L’UNICEF tout comme les ONG présentes à Genève, mardi dernier, ont ainsi appelé à intensifier les promesses de dons pour le Yémen, mais également exigé des parties au conflit qu’elles mettent tout en œuvre pour améliorer rapidement les conditions de vie de la population. Car « un seul soutien financier ne suffit pas, ont affirmé les organisations humanitaires, tout en demandant aux dirigeants mondiaux de protéger les civils et les infrastructures civiles, telles que les écoles et les hôpitaux, et de demander des comptes à ceux qui ne respectent pas le droit international ». Au premier rang desquels « les pays qui vendent des armes aux parties belligérantes au Yémen ».
« Concurrentiel et efficace »
A ce titre, Paris, régulièrement visée par les associations anti-armement, continue de commercer, entre autres, avec l’Arabie saoudite et les EAU, comme l’a fait remarquer Tony Fortin, membre de l’Observatoire des armements (Obsarm), mercredi 27 février, dans une interview accordée au quotidien français L’Humanité. « On parle aujourd’hui de 16 références d’armes françaises utilisées par la coalition militaire arabe au Yémen », selon lui, tandis que le salon international de l’armement Idex, l’un des plus importants du Moyen-Orient, qui s’est tenu la semaine dernière à Abou Dabi, a vu les contrats avec les Emiratis affluer pour la France.

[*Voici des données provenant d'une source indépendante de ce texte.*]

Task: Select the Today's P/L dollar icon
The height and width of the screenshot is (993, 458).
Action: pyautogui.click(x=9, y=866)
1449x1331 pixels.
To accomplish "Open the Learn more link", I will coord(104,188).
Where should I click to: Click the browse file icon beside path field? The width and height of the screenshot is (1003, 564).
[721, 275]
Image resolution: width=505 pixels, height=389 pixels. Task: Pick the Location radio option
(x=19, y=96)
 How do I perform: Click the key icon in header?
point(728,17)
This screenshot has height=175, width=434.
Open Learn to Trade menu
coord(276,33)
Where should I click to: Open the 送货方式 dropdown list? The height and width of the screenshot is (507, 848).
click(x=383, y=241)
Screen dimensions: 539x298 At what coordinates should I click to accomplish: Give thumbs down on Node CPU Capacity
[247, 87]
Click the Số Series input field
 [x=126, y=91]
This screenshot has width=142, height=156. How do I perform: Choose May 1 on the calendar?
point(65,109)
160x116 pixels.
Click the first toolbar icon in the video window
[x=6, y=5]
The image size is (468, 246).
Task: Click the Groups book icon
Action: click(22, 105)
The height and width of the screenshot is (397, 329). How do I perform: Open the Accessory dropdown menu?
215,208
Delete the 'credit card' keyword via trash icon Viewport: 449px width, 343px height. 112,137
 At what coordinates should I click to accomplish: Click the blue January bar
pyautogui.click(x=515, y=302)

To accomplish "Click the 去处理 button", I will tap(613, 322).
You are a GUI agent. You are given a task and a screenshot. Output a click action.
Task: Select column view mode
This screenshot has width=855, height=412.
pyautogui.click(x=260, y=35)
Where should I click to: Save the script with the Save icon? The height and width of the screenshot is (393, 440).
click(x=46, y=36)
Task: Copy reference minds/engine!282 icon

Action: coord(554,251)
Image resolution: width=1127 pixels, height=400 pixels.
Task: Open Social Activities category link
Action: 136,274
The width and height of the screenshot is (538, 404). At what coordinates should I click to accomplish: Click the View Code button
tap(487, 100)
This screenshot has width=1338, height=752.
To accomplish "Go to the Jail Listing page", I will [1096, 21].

Récemment, Paris était également pointée du doigt par l’Obsarm pour avoir demandé à Berlin d’assouplir sa réglementation sur les exportations d’armes. Ceci dans le seul but de relancer l’industrie franco-allemande de l’armement, alors que l’Allemagne a décidé de suspendre ses contrats avec l’Arabie saoudite, en octobre dernier, après les révélations concernant l’assassinat du journaliste saoudien Jamal Khashoggi.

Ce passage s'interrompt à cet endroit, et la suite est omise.